GIVEN EXERCISE A: Reproduce the passage of the Schwenker text word for word, starting with "Beside the Schwenker, sausages" and going on through "with their Schwenker.".
GIVEN EXERCISE B: According to the Schwenker text, what kind of wood is burned in the open fire used for grilling?
--- START OF SELECTION ---
Schwenker is a local term from the German state of Saarland,  the Mosel Valley and big parts of Rheinland Pfalz and is used in three ways, all relating to the same grilled meat:

 Schwenker or Schwenkbraten is a marinated pork neck steak which originates from the Saarland (known there as Schwenksteak) and is grilled on a Schwenker (2).  Normally either a green herb or red paprika marinade is used when preparing Schwenkbraten.  Traditionally, Schwenkbraten is made of pork, but turkey variants have also become popular recently.  Schwenkbraten are about the size of a hand in length and width and are about 1 cm to 3 cm thick.
 A Schwenker is a grill on which the Schwenker steak typically is grilled.  The Schwenker consists of a fire bowl (or just the camp fire) and a swinging grill hung from a tripod or in fewer cases from a gallows-like structure. Schwenkers are sometimes created from various handy materials in an impromptu fashion, but “Schwenk-Grills” can be purchased in local supermarkets, and in DIY stores. 
 A person who operates the Schwenker grill is also called Schwenker or less frequently, Schwenkermeister. 

Grilling is done over an open beech wood fire. Charcoal is sometimes used, but that is regarded as sub-standard because the beech smoke is considered to be an important part of the process. Gas-fueled grills are never used (except in commercial snack bars).

Beside the Schwenker, sausages (German bratwurst and French merguez), different vegetables (such as bell peppers), Brötchen (German bread rolls, in Saarland preferably Doppelweck, see German cuisine), baguette (French type of bread) with garlic butter, potatoes and feta cheese (the latter three protected in aluminium foil) may be grilled.

Various side salads (usually a pasta (typically fusilli or spiralini) salad, a potato salad and a green salad), and baguette or Flutes are served with Schwenker.  Many prefer specific beers, such as a pils by one of the local breweries, with their Schwenker.

Brief history

Legend has it that this style of cooking came to the region from South America, specifically the Rio Grande do Sul region of Brazil, where it is said that German immigrants took it back home to their region of origin, the Hunsrück area, and Idar-Oberstein in particular.  The region's Agate cutters had to travel further afield for their supplies as the local deposits became worked out in the early 19th Century and it is said that they enjoyed the Churrascaria they found in Brazil.  The main similarity is that large chunks of meat are cooked over an open fire and served with vegetables.
--- END OF SELECTION ---
--- START OF INFORMATION PROVIDED ---
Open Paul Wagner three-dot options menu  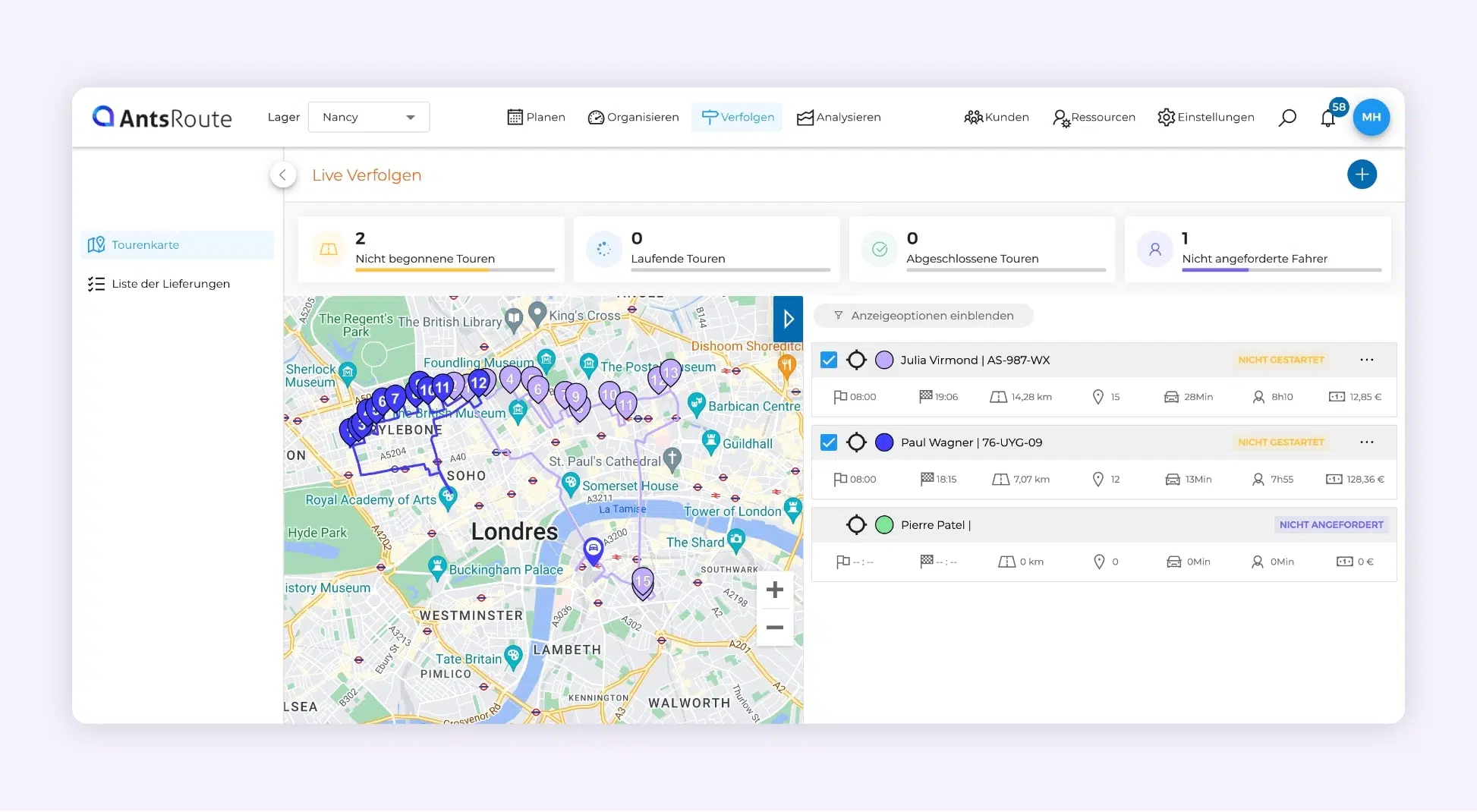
--- END OF INFORMATION PROVIDED ---
EXERCISE RESULT A:
Beside the Schwenker, sausages (German bratwurst and French merguez), different vegetables (such as bell peppers), Brötchen (German bread rolls, in Saarland preferably Doppelweck, see German cuisine), baguette (French type of bread) with garlic butter, potatoes and feta cheese (the latter three protected in aluminium foil) may be grilled.

Various side salads (usually a pasta (typically fusilli or spiralini) salad, a potato salad and a green salad), and baguette or Flutes are served with Schwenker.  Many prefer specific beers, such as a pils by one of the local breweries, with their Schwenker.

EXERCISE RESULT B: Beech wood.